**Passage provided**
▬▬▬▬▬▬

There are many names from history books that testify why oppressively domineering leaders stand for excellence, not mediocrity. Even today, ExxonMobil’s dictatorial CEO Rex Tillerson runs the oil major in the same way it has been run for years by the likes of John D. Rockfeller and Lee Raymond – preeminent and absolutist control over decision-making, whether it comes in the form of a justification as to why Exxon should not bet on non-fossil fuel or why the company should continue betting on Qatar for more than 13% of its reserves. The credit for the highest profits made by any company in the history of mankind goes to Rex of Exxon. Under him, despite fluctuating oil prices, during just the past 4 years, Exxon has reported total net profits of $142.61 billion. Today, Exxon is the most valuable company in the world – with an Mcap of $423.23 billion.
Even research supports the cause of authoritarian leadership style, especially during times of crisis. A 2006 Harvard Business School case, titled, Harley’s Leadership U-Turn, proves how under Rich Teerlink (ex-CEO of Harley-Davidson), the organisation took a U-turn from near extinction. It says, “When an organisation is under extreme pressure – so much so, that one wrong move can mean its collapse – authoritarian leadershipmay very well be necessary.” In another paper titled, Is Servant Leadership Part of Your Worldview?, by Dr. J. Howard Baker of University of Louisiana, he states, “An authoritarian, command and control model of leadership may be very effective for stopping something, destroying something, or conquering something...” He goes on to praise Jack Welch, the authoritarian former Chairman & CEO of GE, one of the most successful CEOs of all times, under whose 13 year-long tenure, GE’s market value appreciated by 2,828.5% to touch $410 billion. [This is something which Jeff Immelt, his democratic-participative leadership styled-successor has failed at; GE is valued at $221.9 billion today – down by 45.9% in a matter of six years.] Enough proof that authoritarian leadership does much good for investors.
From Larry Ellison, who has been written about as being an autocratic indomitable CEO (in one such book titled, ‘The Oracle of Oracles’, by Florence Stone, he has been described as “Ruthless, volatile, arrogant, impatient and autocratic”) to IBM’s former CEO Lou Gertsner whose shout-and-command policy helped save IBM (when he became the CEO in April 1993, IBM was struggling to survive, having lost tens of billions since 1990; under him, IBM’s Mcap increased by 476.67% in a decade to $173 billion, while its stock price increased sevenfold, to $101), there are names that have become immortal as leaders who have used lashing at will.
The CEOs I have mentioned embody the typical American ego, and they only have two bad habits – a hard-to-believe vision and an unbelievable fantasy for total control. And the reason all this despotism works is because experience has shown these iconic legends that humans, in general and most of them, will cheat and shirk work at the first possible instance. Of course, there will be exceptions – like you, obviously – who would not shirk work and who would not need to be threatened, to be productive. But these will remain, as the saying goes, exceptions. Once you truly start believing that the only way an organization can be ruthlessly productive and profitable is to be as ruthless to its people, that’s the moment you’ve qualified in my diary as one of the world’s best CEOs.

▬▬▬▬▬▬

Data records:
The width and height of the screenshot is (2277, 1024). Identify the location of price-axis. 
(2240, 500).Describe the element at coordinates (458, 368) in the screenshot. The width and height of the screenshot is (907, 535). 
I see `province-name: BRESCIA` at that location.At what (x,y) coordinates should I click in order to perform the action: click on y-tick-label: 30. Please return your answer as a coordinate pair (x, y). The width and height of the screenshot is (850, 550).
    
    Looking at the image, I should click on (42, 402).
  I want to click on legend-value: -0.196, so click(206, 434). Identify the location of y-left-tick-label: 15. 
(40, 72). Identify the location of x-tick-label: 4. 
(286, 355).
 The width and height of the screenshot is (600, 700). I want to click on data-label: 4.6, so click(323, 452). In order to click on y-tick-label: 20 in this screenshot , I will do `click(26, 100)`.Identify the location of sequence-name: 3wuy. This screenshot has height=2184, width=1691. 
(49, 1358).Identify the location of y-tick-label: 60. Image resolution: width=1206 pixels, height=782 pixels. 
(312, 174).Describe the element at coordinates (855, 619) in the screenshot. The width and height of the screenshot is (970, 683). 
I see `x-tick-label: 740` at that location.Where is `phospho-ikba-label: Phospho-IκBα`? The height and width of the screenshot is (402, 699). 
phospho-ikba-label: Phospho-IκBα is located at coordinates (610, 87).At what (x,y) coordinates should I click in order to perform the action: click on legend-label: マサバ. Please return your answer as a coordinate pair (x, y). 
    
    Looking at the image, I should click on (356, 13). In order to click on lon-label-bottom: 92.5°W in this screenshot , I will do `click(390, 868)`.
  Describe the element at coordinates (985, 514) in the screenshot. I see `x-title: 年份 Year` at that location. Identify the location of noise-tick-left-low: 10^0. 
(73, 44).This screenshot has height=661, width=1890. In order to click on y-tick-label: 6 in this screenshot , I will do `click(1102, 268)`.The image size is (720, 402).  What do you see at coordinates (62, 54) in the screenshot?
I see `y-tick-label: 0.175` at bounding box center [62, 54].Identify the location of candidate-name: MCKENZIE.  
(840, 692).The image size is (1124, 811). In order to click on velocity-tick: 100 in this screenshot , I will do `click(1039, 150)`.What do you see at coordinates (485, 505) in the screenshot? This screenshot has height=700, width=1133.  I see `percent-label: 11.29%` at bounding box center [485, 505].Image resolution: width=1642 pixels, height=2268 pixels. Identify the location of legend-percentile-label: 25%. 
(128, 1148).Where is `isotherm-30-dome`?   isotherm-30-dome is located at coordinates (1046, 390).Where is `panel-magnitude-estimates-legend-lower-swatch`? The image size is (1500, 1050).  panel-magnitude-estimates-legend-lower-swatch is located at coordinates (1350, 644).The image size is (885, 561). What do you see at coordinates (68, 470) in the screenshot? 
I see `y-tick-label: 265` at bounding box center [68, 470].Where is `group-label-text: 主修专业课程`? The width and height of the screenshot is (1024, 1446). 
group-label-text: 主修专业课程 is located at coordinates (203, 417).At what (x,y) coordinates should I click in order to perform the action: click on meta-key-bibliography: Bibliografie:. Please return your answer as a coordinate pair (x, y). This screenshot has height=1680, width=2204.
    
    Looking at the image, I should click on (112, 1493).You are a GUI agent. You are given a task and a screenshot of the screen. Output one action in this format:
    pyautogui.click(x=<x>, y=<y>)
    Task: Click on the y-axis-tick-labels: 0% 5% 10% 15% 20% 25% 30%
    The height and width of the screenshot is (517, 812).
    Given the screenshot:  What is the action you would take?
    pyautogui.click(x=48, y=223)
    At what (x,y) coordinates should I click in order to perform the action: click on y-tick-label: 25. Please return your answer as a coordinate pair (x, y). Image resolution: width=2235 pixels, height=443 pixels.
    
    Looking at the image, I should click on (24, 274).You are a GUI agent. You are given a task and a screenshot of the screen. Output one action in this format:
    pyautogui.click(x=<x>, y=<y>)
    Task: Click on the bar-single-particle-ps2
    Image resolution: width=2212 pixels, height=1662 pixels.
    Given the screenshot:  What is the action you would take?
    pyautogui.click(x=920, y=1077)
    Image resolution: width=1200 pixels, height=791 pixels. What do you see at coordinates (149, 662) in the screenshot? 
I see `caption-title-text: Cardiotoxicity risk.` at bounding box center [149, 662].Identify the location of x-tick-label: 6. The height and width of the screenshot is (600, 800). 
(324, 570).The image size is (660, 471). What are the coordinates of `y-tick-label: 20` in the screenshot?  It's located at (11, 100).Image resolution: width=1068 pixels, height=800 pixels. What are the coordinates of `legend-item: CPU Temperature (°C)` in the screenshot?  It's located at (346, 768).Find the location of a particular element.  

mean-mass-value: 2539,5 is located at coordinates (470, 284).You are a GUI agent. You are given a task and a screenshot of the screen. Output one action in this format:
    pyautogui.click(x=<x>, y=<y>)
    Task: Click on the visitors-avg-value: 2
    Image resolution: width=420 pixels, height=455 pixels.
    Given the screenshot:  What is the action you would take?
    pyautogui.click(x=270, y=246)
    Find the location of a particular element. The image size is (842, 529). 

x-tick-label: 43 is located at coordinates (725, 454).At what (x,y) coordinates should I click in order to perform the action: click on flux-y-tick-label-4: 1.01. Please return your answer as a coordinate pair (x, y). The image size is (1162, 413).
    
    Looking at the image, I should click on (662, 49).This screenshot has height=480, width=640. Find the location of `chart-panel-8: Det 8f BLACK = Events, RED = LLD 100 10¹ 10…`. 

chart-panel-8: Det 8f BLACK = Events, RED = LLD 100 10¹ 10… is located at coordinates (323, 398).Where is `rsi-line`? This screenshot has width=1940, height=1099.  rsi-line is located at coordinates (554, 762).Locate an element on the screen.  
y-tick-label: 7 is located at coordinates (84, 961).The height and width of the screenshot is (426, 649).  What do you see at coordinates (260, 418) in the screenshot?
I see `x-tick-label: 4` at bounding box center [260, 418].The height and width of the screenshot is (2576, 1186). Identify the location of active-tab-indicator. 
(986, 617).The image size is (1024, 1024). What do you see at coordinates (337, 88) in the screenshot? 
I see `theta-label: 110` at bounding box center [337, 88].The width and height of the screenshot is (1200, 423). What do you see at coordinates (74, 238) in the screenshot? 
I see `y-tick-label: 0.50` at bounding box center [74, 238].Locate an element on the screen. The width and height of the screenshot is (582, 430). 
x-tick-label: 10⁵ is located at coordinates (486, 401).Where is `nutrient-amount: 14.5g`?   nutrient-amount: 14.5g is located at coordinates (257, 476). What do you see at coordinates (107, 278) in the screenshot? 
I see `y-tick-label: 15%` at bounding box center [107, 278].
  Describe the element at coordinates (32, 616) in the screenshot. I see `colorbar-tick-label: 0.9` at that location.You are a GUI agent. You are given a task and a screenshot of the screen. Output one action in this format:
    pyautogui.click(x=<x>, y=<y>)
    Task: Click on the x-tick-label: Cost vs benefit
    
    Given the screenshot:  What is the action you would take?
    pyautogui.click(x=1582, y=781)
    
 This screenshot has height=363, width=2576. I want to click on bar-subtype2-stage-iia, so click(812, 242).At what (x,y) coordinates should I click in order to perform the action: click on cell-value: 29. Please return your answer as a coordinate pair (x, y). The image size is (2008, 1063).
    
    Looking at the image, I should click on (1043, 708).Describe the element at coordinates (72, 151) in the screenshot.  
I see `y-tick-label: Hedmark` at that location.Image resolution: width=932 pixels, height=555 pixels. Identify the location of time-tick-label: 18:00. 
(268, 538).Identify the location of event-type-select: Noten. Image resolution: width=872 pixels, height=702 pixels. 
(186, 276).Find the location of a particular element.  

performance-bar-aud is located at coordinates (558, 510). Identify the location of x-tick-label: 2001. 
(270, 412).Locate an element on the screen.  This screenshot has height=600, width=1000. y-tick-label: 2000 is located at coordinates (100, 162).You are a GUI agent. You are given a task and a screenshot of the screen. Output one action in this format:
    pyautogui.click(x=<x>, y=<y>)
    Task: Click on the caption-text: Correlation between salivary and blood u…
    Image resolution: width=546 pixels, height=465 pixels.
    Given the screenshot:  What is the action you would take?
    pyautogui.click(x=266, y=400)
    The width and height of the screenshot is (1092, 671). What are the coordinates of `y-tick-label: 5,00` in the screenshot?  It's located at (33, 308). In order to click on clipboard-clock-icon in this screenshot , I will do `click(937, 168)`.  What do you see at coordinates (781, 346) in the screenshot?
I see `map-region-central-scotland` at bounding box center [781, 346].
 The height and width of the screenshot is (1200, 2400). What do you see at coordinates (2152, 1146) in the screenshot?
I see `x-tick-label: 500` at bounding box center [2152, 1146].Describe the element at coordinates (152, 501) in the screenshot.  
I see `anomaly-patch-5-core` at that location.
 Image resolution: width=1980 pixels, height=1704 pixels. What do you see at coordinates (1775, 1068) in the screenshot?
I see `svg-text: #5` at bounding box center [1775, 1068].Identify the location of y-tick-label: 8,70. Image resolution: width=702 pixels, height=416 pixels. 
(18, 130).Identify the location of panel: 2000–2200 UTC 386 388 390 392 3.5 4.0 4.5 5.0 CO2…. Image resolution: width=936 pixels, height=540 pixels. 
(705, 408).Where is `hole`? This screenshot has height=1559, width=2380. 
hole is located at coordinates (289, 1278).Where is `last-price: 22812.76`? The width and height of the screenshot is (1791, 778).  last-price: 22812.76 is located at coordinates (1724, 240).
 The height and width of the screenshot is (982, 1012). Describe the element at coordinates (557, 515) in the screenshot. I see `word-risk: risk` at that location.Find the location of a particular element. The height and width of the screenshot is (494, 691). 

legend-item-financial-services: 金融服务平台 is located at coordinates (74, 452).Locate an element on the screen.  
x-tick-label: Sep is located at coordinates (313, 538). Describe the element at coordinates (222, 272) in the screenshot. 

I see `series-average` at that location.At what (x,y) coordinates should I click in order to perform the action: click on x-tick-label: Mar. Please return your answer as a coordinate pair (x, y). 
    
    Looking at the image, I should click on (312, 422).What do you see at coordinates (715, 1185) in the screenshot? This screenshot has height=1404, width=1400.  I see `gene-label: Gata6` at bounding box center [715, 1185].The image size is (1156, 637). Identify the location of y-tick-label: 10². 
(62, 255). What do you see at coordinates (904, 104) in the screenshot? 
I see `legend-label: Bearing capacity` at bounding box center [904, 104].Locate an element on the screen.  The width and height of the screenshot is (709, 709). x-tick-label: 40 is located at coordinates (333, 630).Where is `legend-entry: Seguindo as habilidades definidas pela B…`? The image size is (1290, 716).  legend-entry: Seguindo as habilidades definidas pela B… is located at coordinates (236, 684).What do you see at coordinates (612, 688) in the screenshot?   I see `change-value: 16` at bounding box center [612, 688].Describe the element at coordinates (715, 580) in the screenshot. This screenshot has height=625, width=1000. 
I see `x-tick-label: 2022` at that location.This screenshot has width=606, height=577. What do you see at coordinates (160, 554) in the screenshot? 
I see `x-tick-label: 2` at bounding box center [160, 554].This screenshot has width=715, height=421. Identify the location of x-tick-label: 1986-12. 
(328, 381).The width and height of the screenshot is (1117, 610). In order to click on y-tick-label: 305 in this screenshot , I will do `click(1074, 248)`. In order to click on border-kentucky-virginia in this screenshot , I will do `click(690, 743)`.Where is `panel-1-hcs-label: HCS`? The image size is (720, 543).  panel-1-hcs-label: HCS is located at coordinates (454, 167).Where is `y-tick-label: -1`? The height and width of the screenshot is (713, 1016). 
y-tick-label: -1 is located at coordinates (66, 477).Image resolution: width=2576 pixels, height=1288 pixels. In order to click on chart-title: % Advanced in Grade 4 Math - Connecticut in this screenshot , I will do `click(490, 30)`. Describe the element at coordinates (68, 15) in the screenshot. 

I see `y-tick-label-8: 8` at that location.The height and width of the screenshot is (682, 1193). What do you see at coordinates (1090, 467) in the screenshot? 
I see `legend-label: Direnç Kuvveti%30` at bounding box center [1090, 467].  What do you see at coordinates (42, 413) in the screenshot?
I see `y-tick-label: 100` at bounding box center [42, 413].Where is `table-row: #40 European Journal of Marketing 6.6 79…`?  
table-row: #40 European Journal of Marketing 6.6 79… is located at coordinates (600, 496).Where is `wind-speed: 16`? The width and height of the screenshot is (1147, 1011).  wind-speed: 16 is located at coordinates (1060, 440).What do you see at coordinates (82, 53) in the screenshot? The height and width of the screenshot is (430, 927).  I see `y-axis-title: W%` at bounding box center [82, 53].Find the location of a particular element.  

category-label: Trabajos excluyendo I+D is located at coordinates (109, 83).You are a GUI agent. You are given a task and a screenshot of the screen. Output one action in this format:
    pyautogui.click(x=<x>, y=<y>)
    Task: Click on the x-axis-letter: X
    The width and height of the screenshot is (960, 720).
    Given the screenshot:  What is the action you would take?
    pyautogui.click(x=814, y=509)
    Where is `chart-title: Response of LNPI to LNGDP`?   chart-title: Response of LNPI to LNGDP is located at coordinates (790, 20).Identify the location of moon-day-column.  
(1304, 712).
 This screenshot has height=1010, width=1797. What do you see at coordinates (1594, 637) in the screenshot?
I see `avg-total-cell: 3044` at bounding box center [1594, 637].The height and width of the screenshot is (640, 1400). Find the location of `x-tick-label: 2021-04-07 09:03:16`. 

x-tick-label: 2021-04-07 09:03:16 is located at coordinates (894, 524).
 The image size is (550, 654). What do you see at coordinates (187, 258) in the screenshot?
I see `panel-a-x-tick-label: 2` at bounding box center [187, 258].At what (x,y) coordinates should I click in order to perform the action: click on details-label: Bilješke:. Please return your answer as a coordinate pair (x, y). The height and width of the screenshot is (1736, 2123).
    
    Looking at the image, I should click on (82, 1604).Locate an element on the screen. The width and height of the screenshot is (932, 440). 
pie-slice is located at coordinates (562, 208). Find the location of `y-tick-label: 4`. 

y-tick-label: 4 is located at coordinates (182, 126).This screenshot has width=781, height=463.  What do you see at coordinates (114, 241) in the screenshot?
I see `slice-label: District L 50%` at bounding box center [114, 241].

▬▬▬▬▬▬

**Exercises**
a: Summarize the passage on authoritarian leadership in two sentences.
b: Translate this sentence from the passage on authoritarian leadership into Spanish: "Even research supports the cause of authoritarian leadership style, especially during times of crisis."

**Answer set**
a: The passage argues that oppressively domineering leaders stand for excellence and that research supports authoritarian leadership, especially in times of crisis. It cites the results at ExxonMobil, GE and IBM under such CEOs, and it claims this despotism works because most people will cheat and shirk work at the first chance.

b: Incluso la investigación respalda la causa del estilo de liderazgo autoritario, especialmente en tiempos de crisis.